Their proposal: a call for civil disobedience in the form of jury nullification. Quoting Thomas Paine, who observed that "A long habit of not thinking a thing wrong, gives it a superficial appearance of being right," the writers declare:
If asked to serve on a jury deliberating a violation of state or federal drug laws, we will vote to acquit, regardless of the evidence presented. Save for a prosecution in which acts of violence or intended violence are alleged, we will - to borrow Justice Harry Blackmun's manifesto against the death penalty - no longer tinker with the machinery of the drug war. No longer can we collaborate with a government that uses nonviolent drug offenses to fill prisons with its poorest, most damaged and most desperate citizens.
The writers acknowledge that their small actions will not solve the drug problem, will not heal America's civic wounds, do not address the better use of resources, and do not generate new economies in neighborhoods where the only remaining economic force is the illegal drug trade. But they draw strength for their position in American colonial history, where jury nullification represented a refusal to be manipulated or railroaded by the Crown. They cite the 1735 trial of John Peter Zenger, a newspaper editor charged with sedition and libel against William Cosby, Governor of New York Colony. Zenger's defense attorney, Andrew Hamilton, won the case not by defending his client's innocence, but by arguing that the law itself was wrong, and that Zenger's writings were not libel because they were based on fact. As the writers observe, "[A]bsent a government capable of repairing injustices, it [jury nullification] is legitimate protest."

As one might imagine, most reactions to the Viewpoint article were impassioned objection, and the writers themselves were accused of seditious behavior. What all these objections had in common, however, was the assumption that the legal system works. That assumption, in my view, is the fatal flaw in objectors' logic. There is altogether too much evidence suggesting that justice is not blind; that race and economic class are strong predictors of trial outcome; and that far too many individuals have been incarcerated on death row only to be acquitted by DNA or other new, sophisticated techiniques for the analysis of evidence.

A more global argument about substance use and regulation is offered by David T. Courtwright in his book Forces of Habit (Harvard, 2001). Courtwright describes how merchants and colonial planters expanded world supply of substances like tobacco, caffeine, opium, cannabis, and coca, driving down prices and effectively democratizing drug consumption. Over the years, this policy of expansive supply has given way to (futile?) policies of restriction and prohibition, while economic and social considerations have molded these policies to leave some substances (alcohol, tobacco, caffeine) readily accessible while others are forbidden altogether, even when there is evidence of medical usefulness (cannabis and opiates in the case of pain management).

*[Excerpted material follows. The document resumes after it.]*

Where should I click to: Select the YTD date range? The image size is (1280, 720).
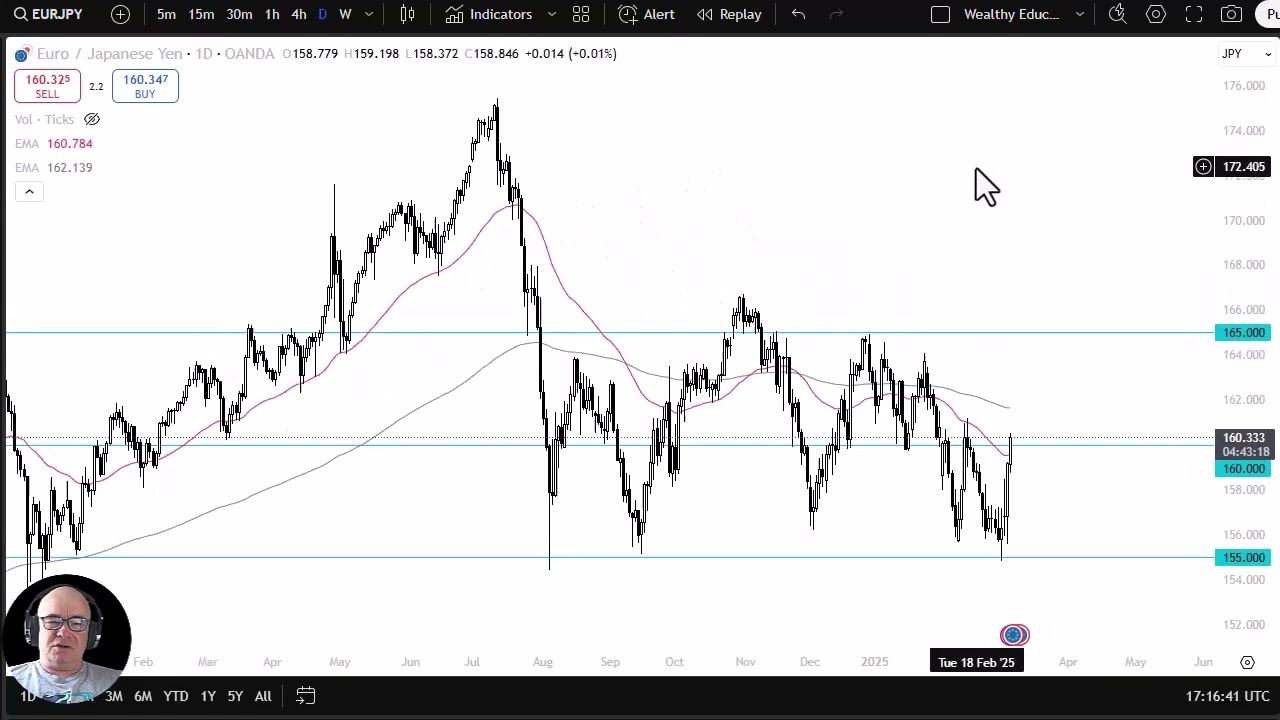[x=176, y=696]
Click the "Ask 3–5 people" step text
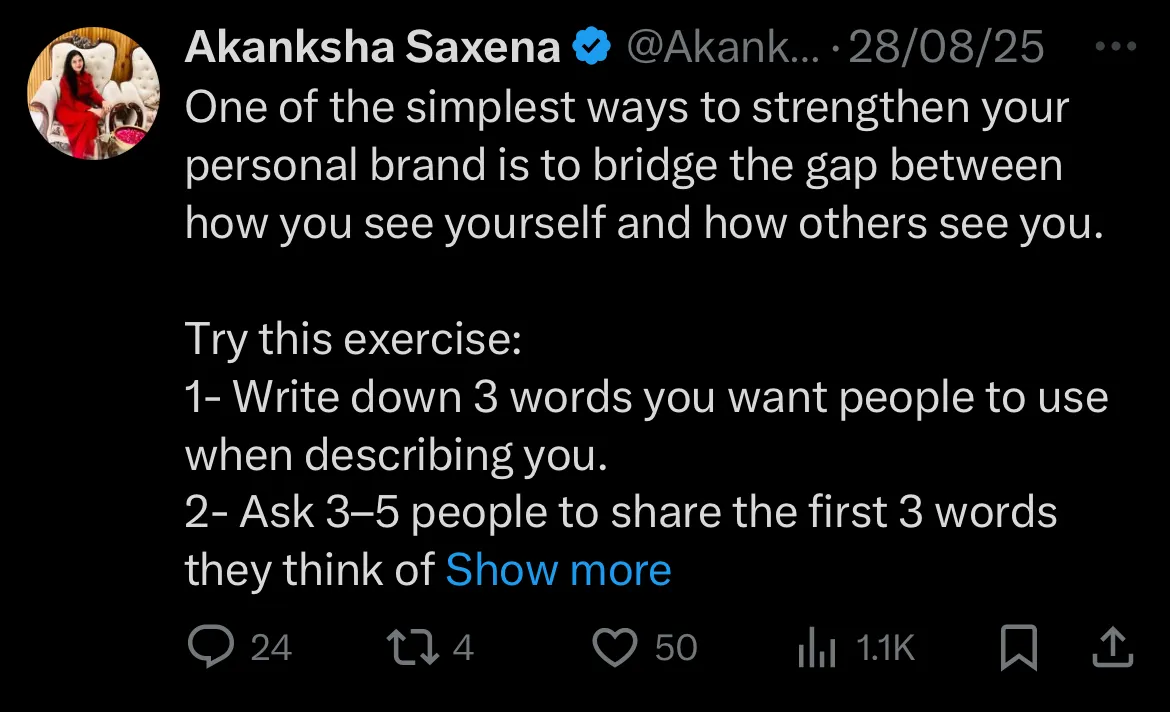Viewport: 1170px width, 712px height. click(620, 513)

I think the writers of The Wire have made an important statement in the service of reframing the question of substance use, abuse, regulation and restriction. As my father, a military veteran and logistician, likes to observe: "Having lost sight of our objectives, we've redoubled our efforts." What are the objectives of the war on drugs? Are they achieveable - or even desirable - in a democratic state? How do we square our stated objectives with the outcomes that create distorted markets and lucrative incentives too alluring to refuse? And, finally, do we have the political fortitude to revisit the question, challenge our assumptions, and acknowledge, as did Thomas Paine, that our long habit of not thinking a thing wrong has transferred upon it the invincibility of right.

Posted by Lisa Zanetti

1 comment:

Charles Hayman said...

You are right on here.
Coincidentally wasn't it Kurt Schmoke, former mayor of Baltimore and current dean of the law school at Howard University, one of the first elected politicians to advocate decriminalization. The rovian disenfranchisement recently to have swept America should be rejected by whatever means necessary.